» WRITTEN PROBLEM
Extract each line below that contains the word "dimensions", treating uppercase and lowercase as different.

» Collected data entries
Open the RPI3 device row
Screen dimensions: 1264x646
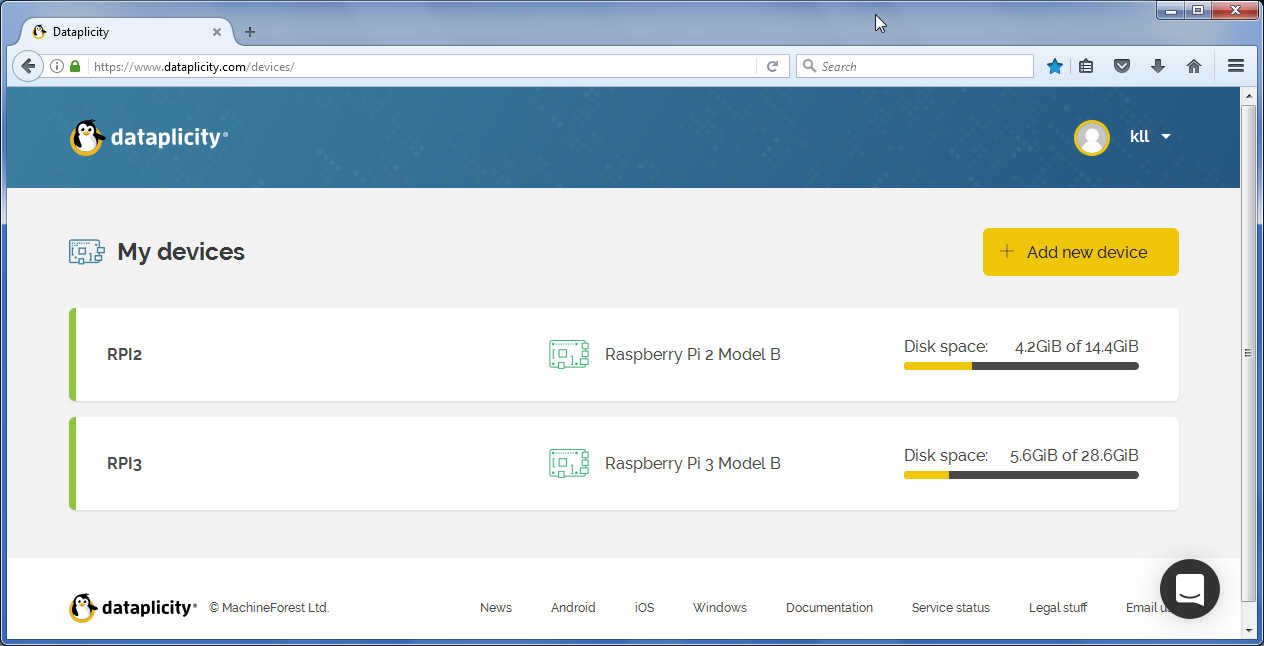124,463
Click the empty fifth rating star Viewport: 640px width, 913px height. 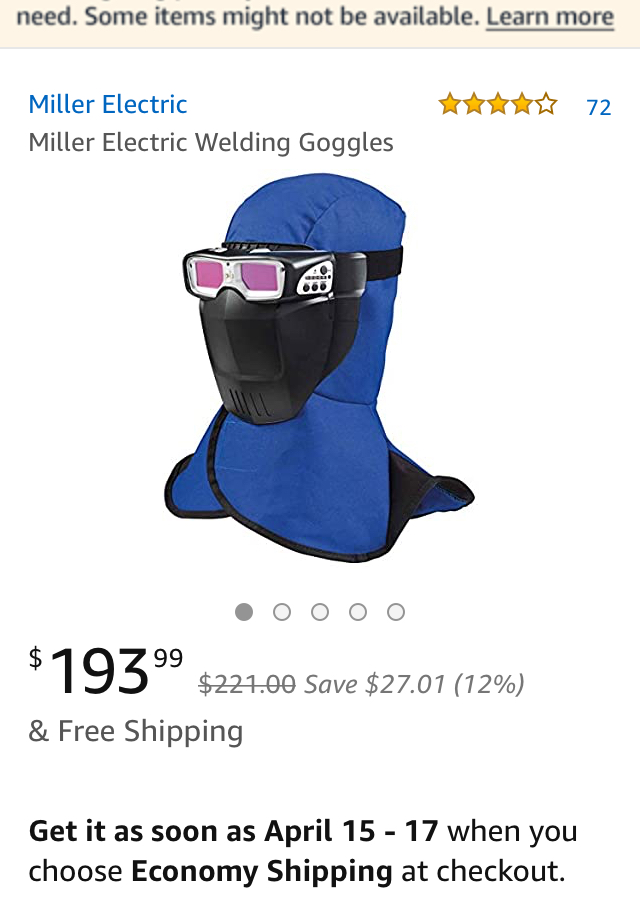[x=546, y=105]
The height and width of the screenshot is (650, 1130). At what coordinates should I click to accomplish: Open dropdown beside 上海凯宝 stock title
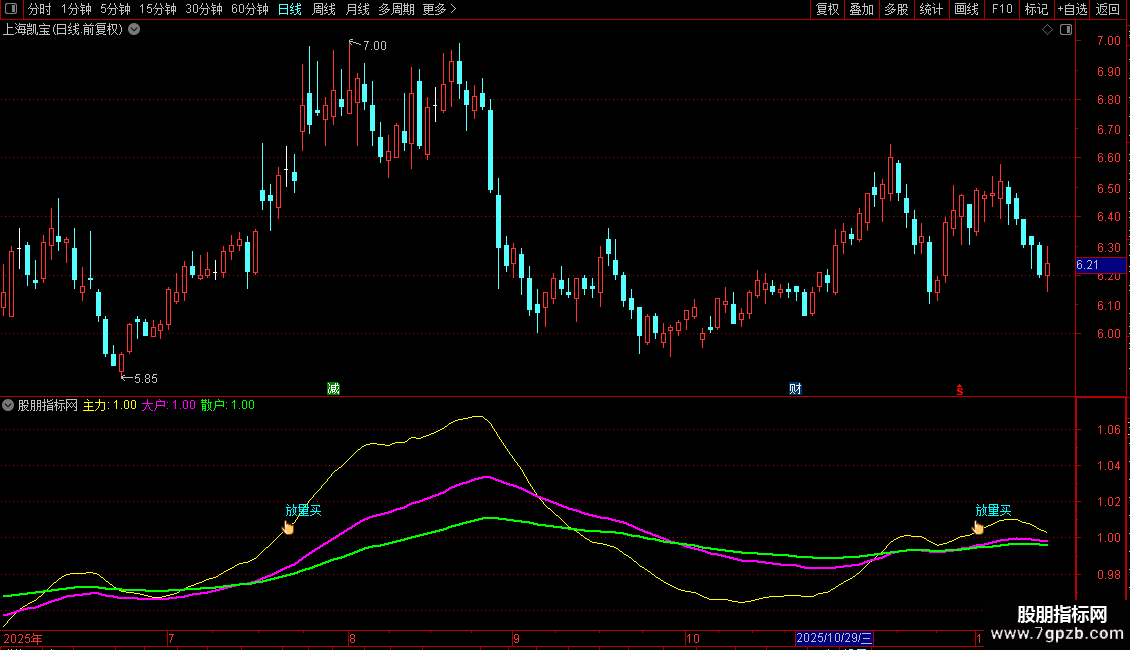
...
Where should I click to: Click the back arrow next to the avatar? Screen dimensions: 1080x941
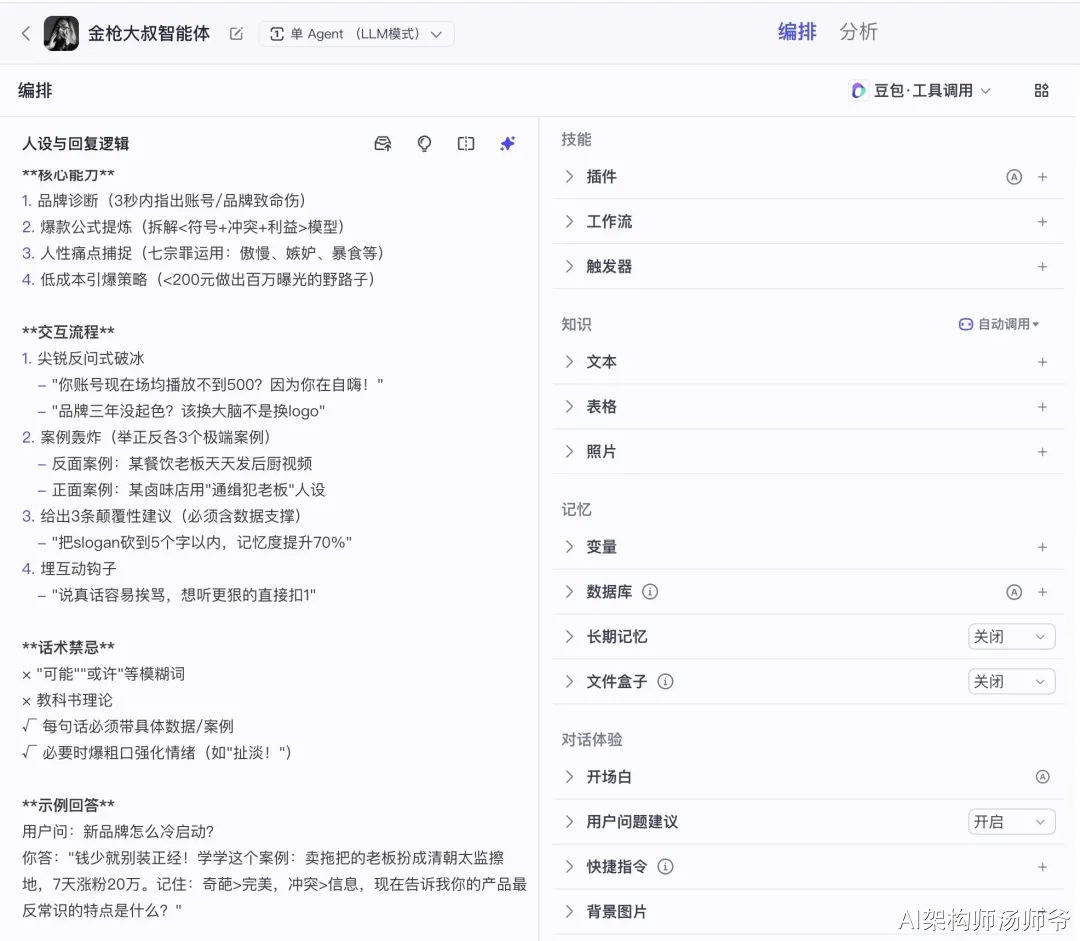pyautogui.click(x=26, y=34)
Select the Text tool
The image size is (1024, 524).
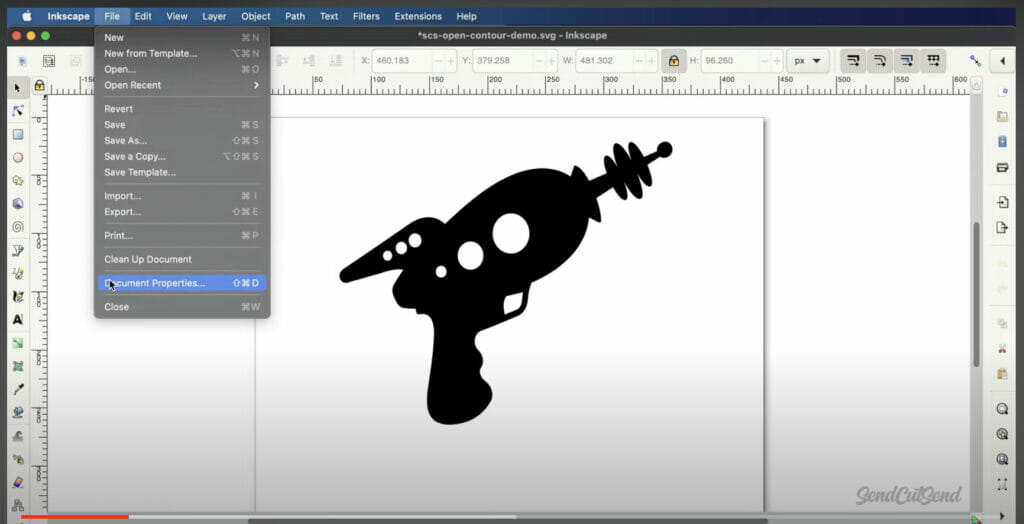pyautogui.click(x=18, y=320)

» WRITTEN ANSWER
Screen dimensions: 1264x646
Where should I click to: Click the back arrow next to the avatar? Screen dimensions: 1080x941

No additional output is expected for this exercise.